There is no Planet B. There is also not much time left to save Planet A either. There is less than 12 years to avert the worst climate change scenarios according to the latest report by the IPCC. David Attenborough said of this situation: ‘the collapse of our civilisations and the extinction of much of the natural world is on the horizon.’ The stakes really could not be higher.
We are in this position because the traditional incremental approach to policy change has failed us, stymied by the malign influence of the fossil fuel industry and other vested interests, complacency and denial. Global emissions of greenhouse gases, and their concentration in the atmosphere continue to soar higher and higher.

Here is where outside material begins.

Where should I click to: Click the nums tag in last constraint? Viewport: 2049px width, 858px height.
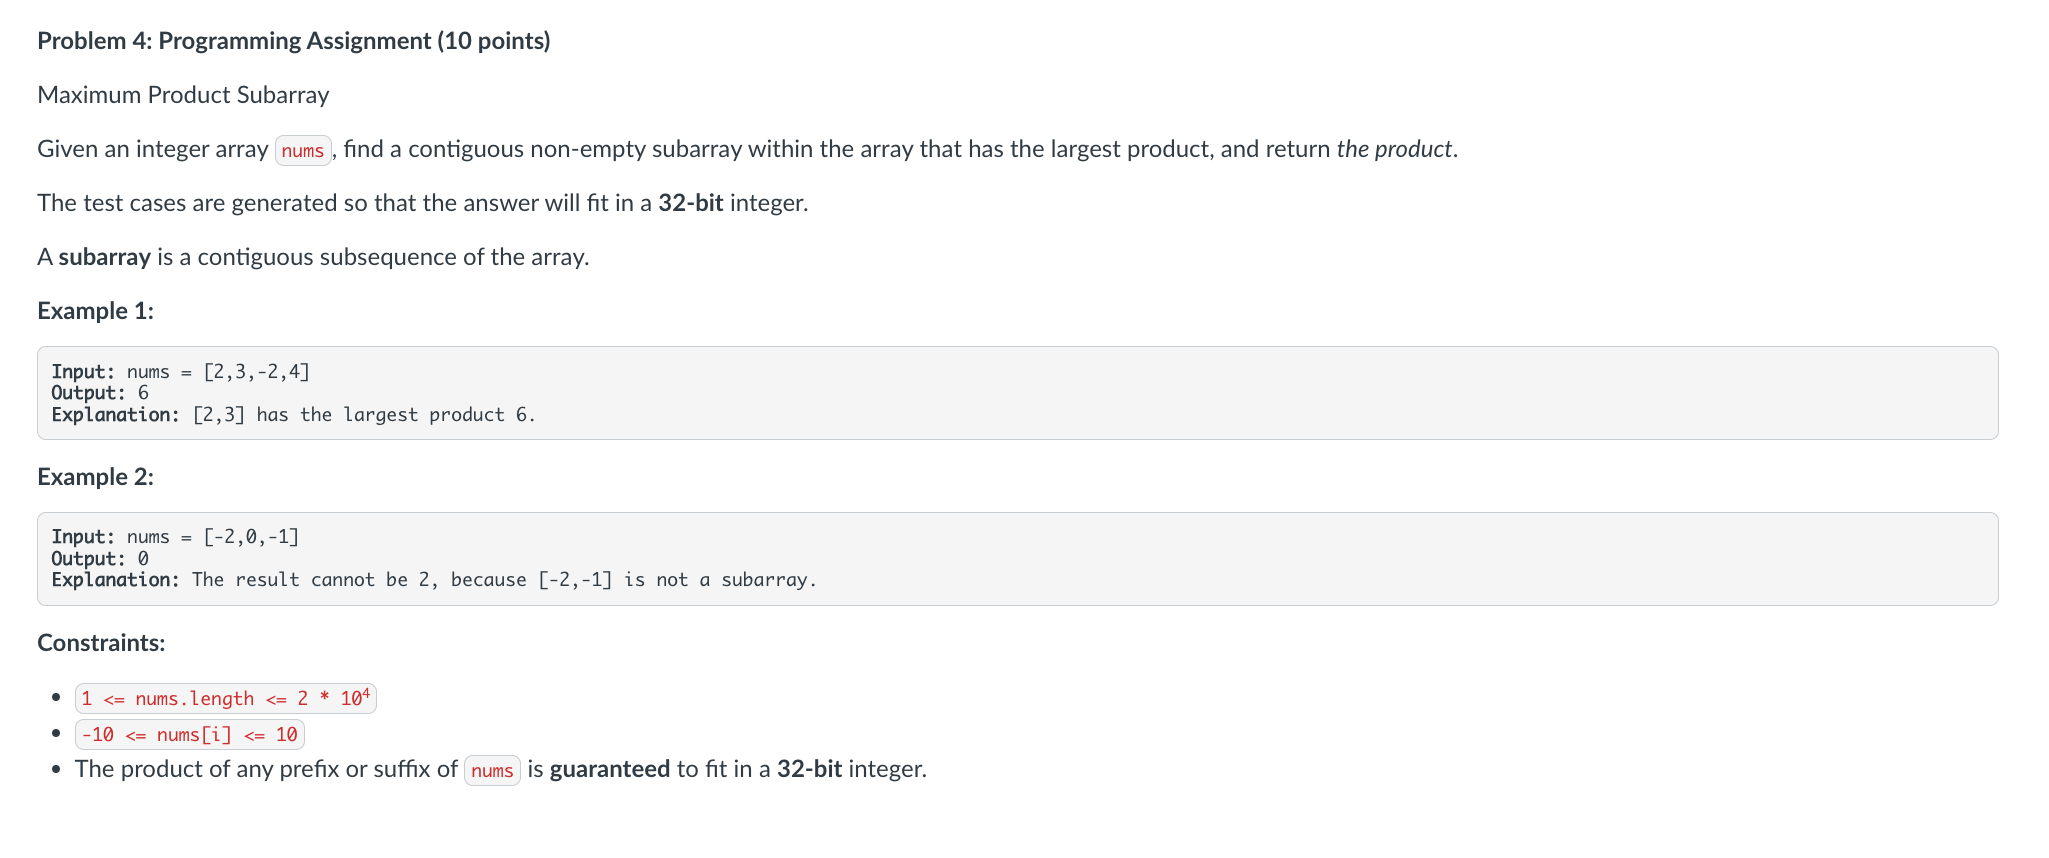click(492, 770)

The long-predicted climate impacts of more extreme droughts, wildfires, floods, storms and heatwaves have arrived and are wreaking havoc around the world.

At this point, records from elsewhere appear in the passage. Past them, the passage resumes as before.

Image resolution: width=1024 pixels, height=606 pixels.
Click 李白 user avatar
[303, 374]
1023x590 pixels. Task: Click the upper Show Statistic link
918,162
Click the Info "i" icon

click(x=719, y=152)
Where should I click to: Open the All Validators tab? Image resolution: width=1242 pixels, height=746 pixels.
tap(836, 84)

It is young people that will bear a greater degree of the consequences of climate change, because a greater proportion of their lives are ahead of them. This is doubly unfair, as they are not responsible for the situation. However, because the adults have not acted responsibly, and because time has almost run out, young people are stepping up to demand the changes we need to save us all.
Greta Thunberg started the school strike for climate on her own at age 15 last year, reasoning that if action is not taken now, there was no point in being in school. Against the wishes of her parents, she found her way through her grief for the future and began demonstrating outside the Swedish Parliament all by herself every Friday. She has put the older generation in its place at the UN Climate Conference in Katowice, at the World Economic Forum in Davos and at the EU in Brussels.
She has sparked a movement which has swept around the world. In recent months there have strikes of 15,000 students in Australia, 15,000 in the UK, 20,000 in Switzerland and 32,000 in Belgium. They are demanding politicians treat climate change as the unprecedented global emergency that it is, and bring about the dramatic cuts to greenhouse gas emissions we need to avert the worst consequences.
Some people, such as the prime ministers of the UK and Australia, say that kids should stay in school, and let the adults handle things. Children protesting make them feel uncomfortable. They prefer the status quo, even though it is quite clearly leading us to disaster. As Greta Thunberg said:
“We know that most politicians don’t want to talk to us,” she said. “Good. We don’t want to talk to them either, we want them to talk to the scientists instead. Listen to them, because we are just repeating what they are saying, and have been saying, for decades.”
If adults, particularly those in power, had acted responsibly when they were first warned about climate change over 30 years ago, the future would not be in jeopardy and children would not need to strike.
We have heard many times from adults that education is the answer to our environmental problems, essentially by teaching the next generation to be better than ours. This is a shameful avoidance of responsibility for the mess we’re in. But in some ways, that is exactly what is happening. Young people have learnt how serious climate change is and understand that new laws and a radical change in direction that can only be enacted through the political system is necessary, right now, and they are acting accordingly.
The children of the world have the ultimate moral authority when it comes to this. We would be very unwise to do anything except support them in any way we can. Which is why Low Carbon Kāpiti supports the School Strike for Climate.
The next school strike is a global event on Friday 15 March. As part of this there will be events all around New Zealand, including at Parliament in Wellington and at the Kāpiti Coast District Council Offices in Paraparaumu. If you are able to go along or show your support in any way, please do. And take their cause on as your own.
www.schoolstrike4climatenz.com
Signed by the Low Carbon Kāpiti Inc committee: Jake Roos, Chad Wappes, Deirdre Kent, David Yockney and Jean Fleming.